(WHAT NEEDS TO BE DONE) Set down, exactly as written, the lines from the line holding "Where should I click to: Toggle" to the end of the data, inclusive, skipping any pictures.

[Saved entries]
# # # #

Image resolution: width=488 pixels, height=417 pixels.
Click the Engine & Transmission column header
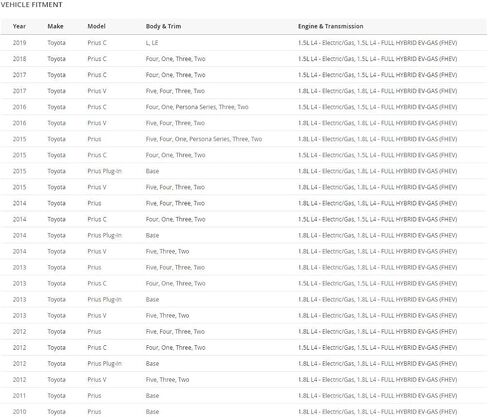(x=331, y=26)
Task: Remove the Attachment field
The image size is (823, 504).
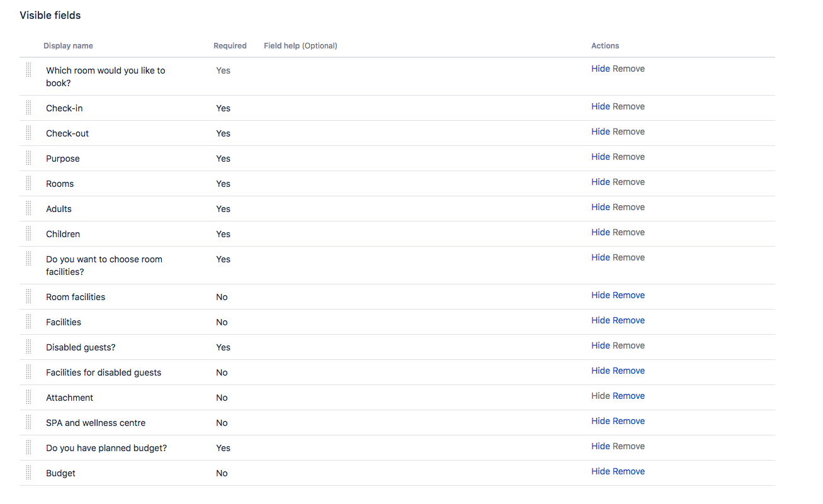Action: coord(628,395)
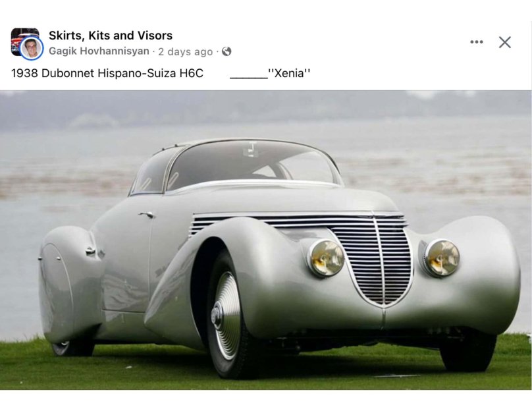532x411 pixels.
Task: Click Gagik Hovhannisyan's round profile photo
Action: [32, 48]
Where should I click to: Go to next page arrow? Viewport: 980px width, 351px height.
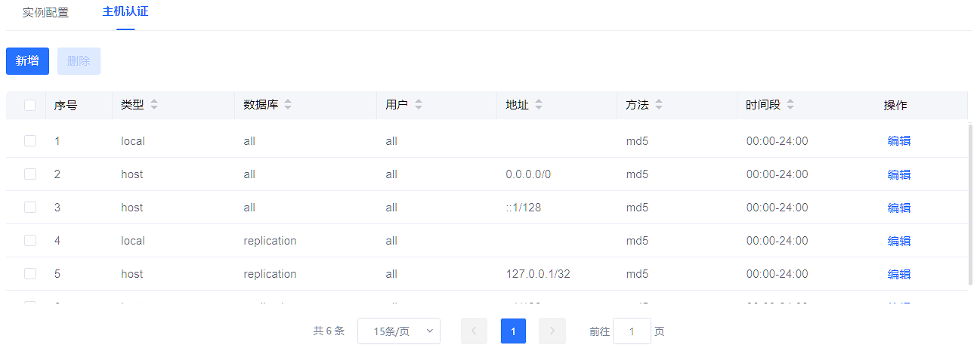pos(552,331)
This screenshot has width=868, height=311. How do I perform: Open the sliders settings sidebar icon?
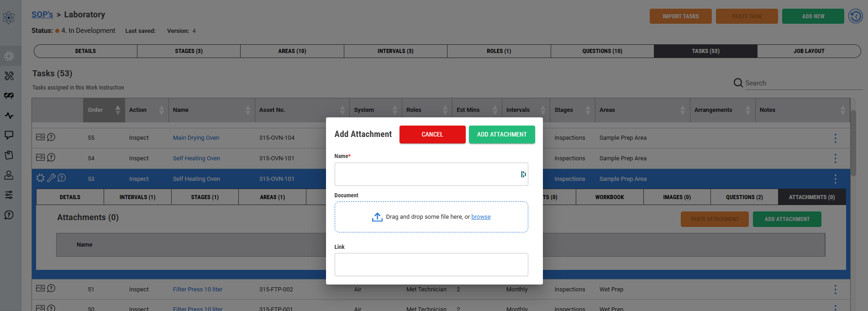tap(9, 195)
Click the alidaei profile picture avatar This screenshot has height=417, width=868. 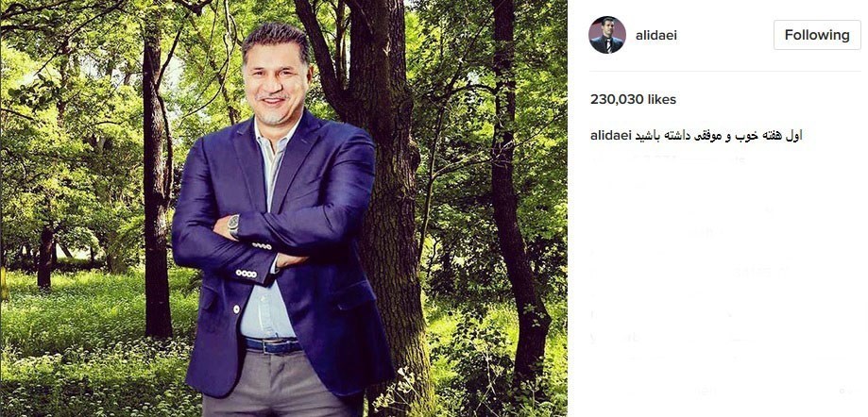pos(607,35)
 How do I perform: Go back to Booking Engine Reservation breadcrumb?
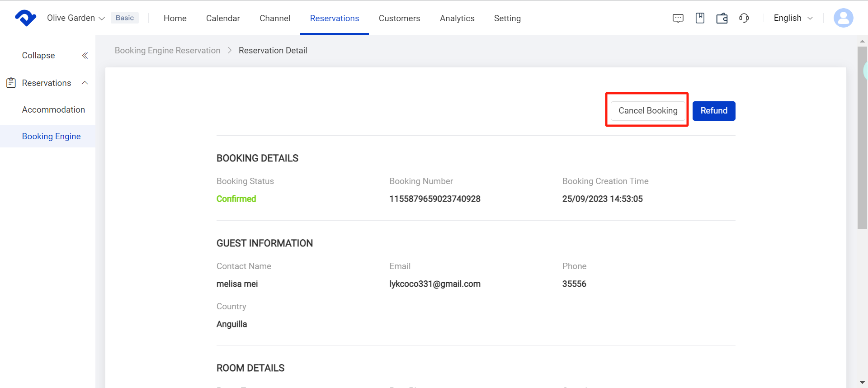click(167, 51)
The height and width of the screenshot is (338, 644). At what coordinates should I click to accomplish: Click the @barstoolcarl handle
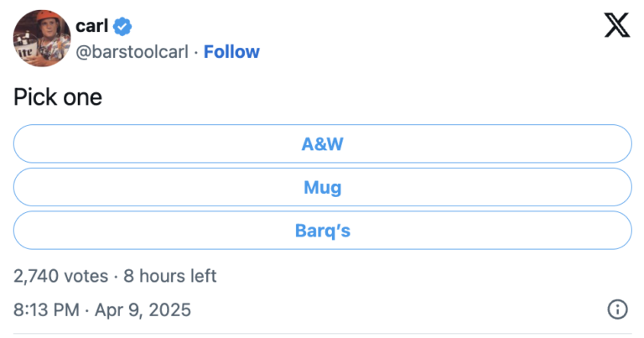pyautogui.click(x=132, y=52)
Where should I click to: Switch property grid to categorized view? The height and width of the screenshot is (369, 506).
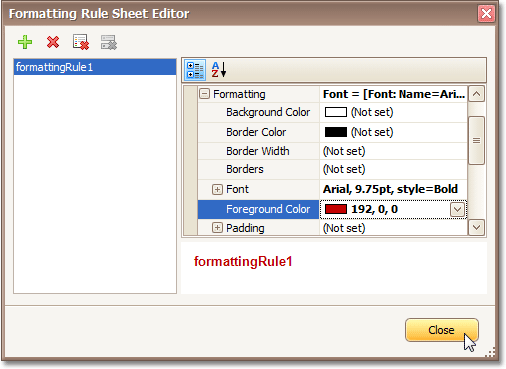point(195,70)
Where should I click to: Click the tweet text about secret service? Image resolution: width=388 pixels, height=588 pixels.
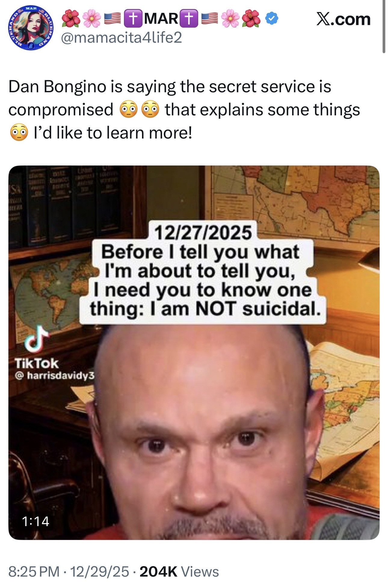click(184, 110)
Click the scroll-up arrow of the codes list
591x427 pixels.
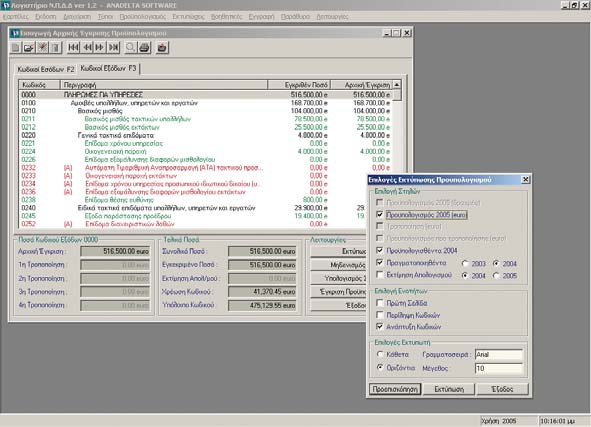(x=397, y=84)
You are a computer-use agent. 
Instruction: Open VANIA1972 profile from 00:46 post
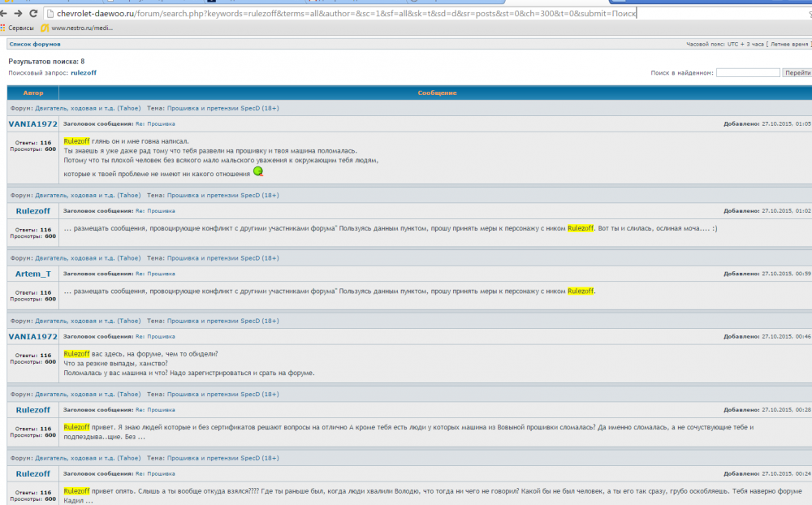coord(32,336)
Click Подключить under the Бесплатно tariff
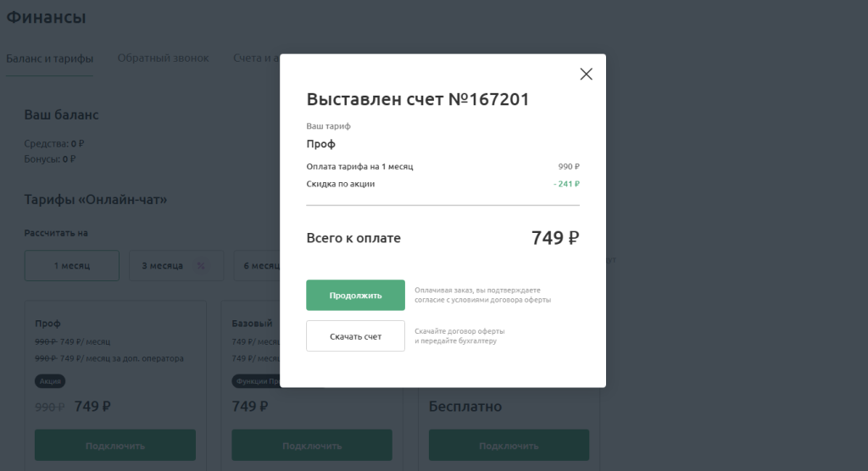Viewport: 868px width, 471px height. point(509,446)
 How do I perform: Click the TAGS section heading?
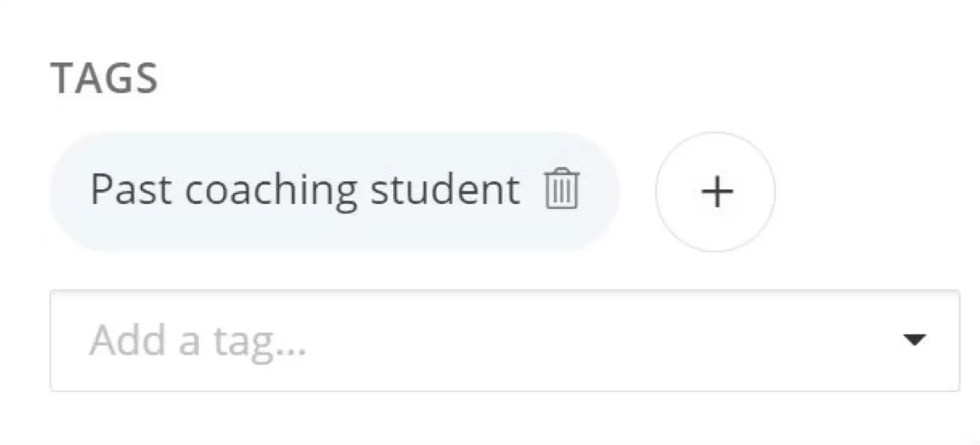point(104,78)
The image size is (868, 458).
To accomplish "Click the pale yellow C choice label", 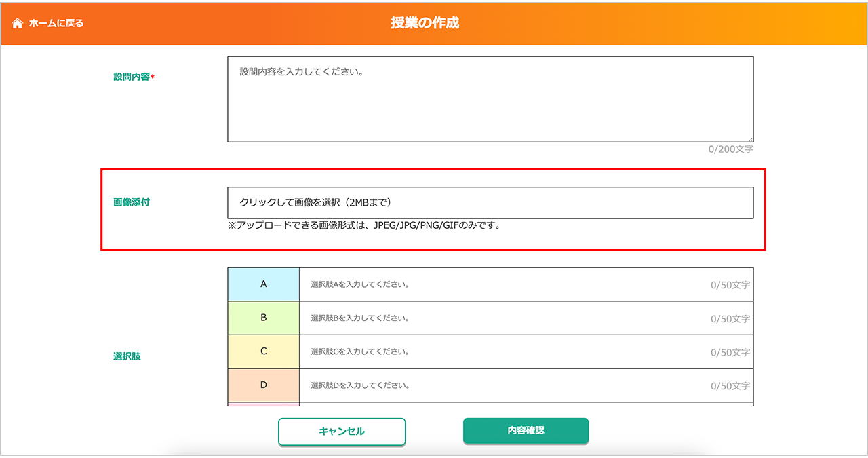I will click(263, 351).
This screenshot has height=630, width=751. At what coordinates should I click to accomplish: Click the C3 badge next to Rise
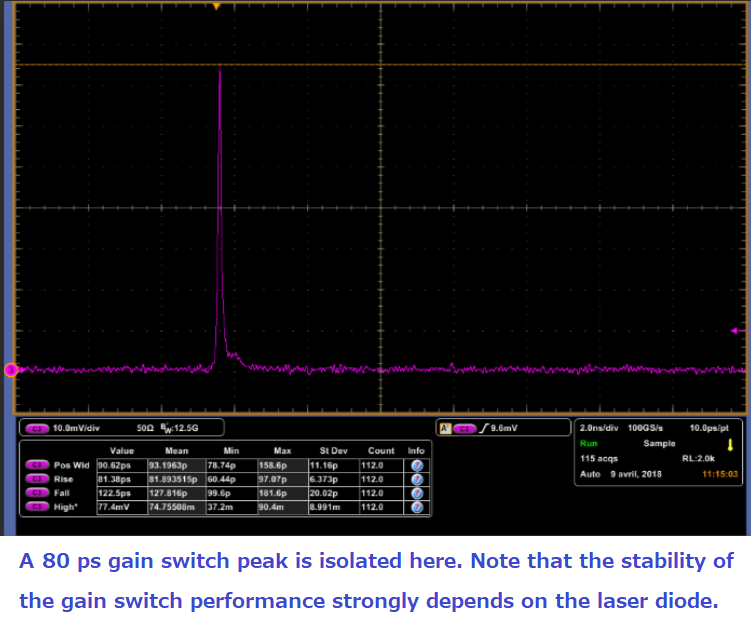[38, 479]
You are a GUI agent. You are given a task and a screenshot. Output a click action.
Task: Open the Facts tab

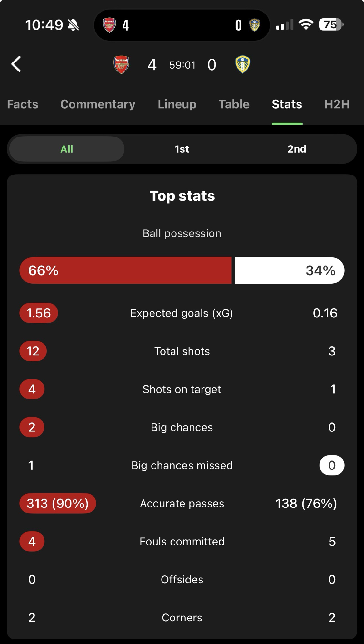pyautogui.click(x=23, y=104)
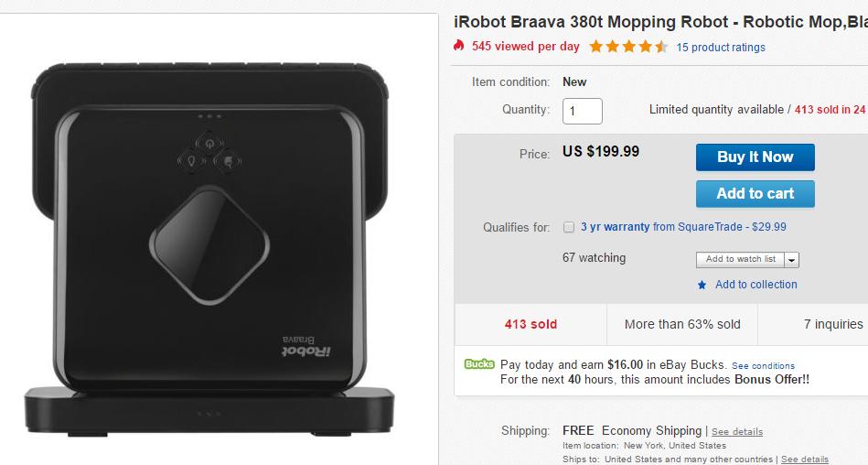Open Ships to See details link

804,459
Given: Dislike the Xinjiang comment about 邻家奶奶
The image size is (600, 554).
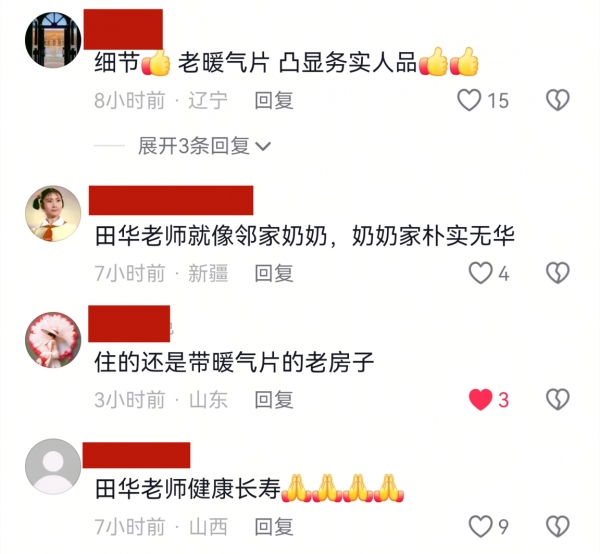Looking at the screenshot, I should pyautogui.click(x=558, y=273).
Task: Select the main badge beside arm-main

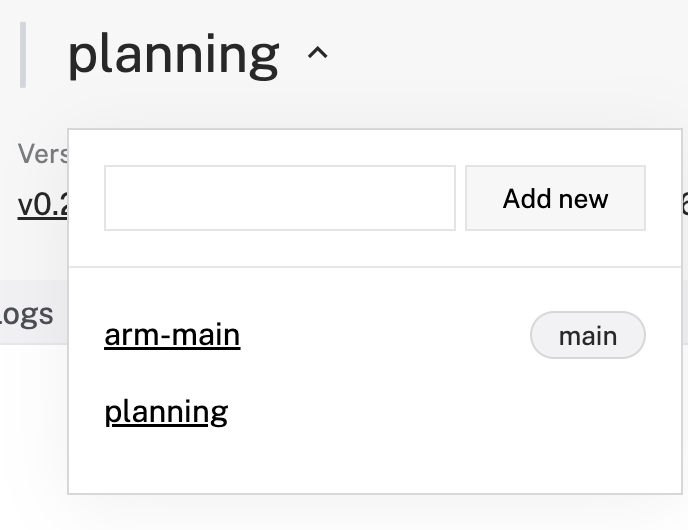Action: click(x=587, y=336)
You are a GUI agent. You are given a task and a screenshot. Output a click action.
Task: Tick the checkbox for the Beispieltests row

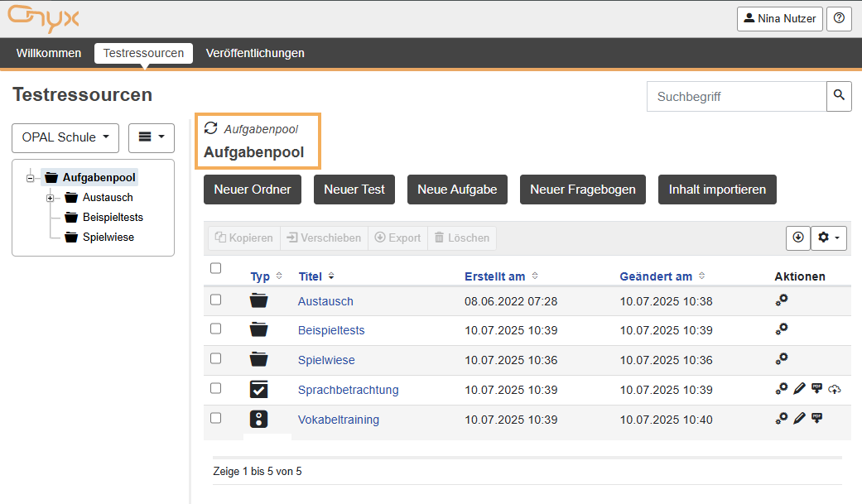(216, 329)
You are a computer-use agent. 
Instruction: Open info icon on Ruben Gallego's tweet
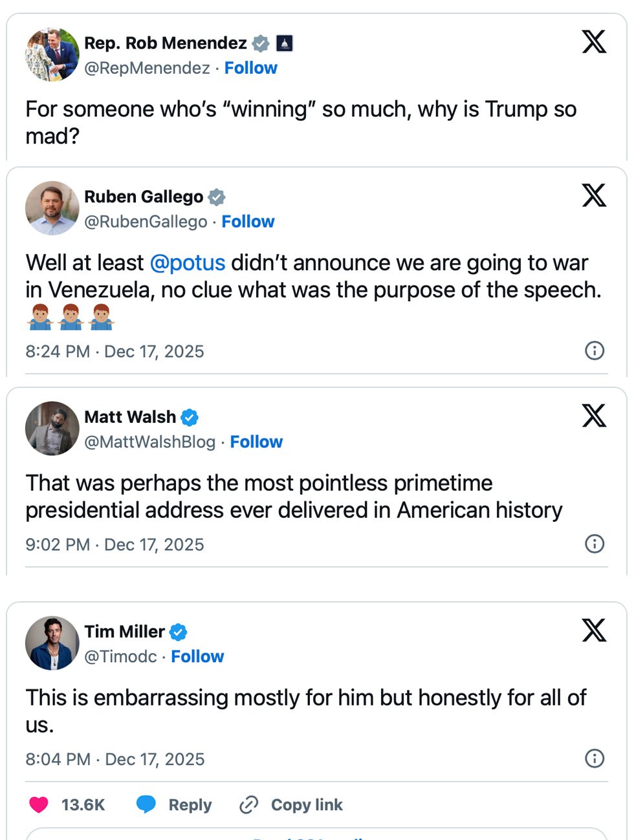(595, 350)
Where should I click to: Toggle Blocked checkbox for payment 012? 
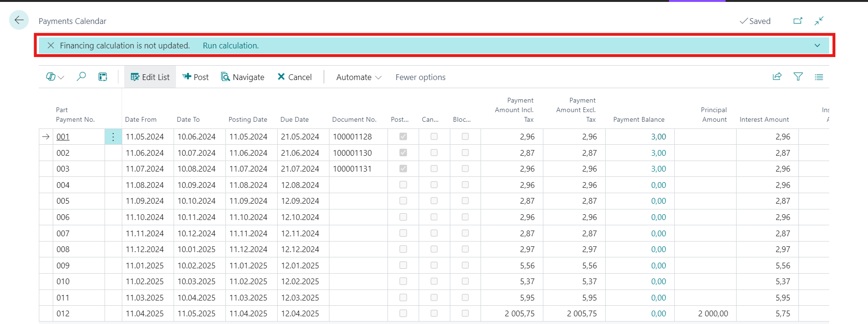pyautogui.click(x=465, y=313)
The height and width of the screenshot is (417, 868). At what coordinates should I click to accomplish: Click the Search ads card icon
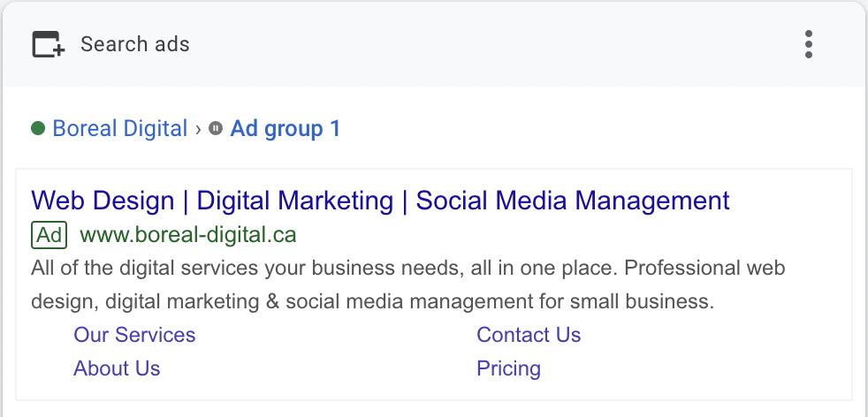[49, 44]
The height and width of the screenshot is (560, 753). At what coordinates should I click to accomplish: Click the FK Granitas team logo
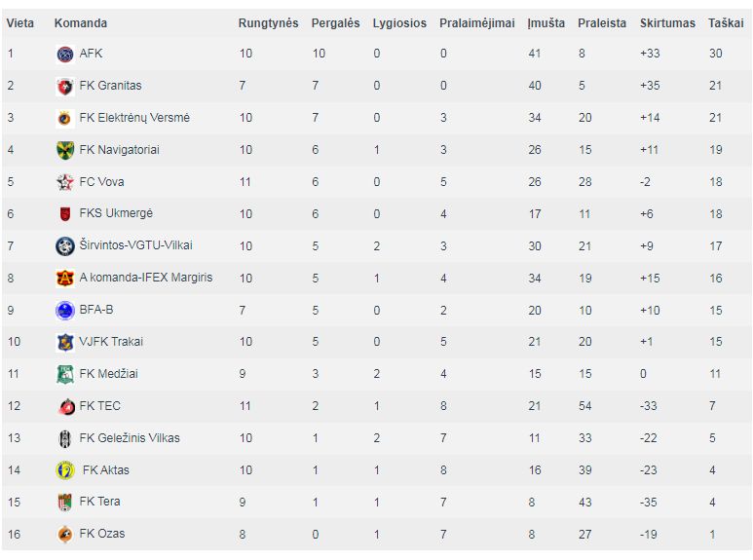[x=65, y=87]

# # # #

(RESULT OF THE TASK)
Where should I click to: Toggle Blocked checkbox for payment 012? 
pyautogui.click(x=465, y=313)
The height and width of the screenshot is (417, 868). At what coordinates should I click to accomplish: Click the Search ads card icon
[49, 44]
The height and width of the screenshot is (560, 753). At what coordinates should I click to accomplish: Click the FK Granitas team logo
[x=65, y=87]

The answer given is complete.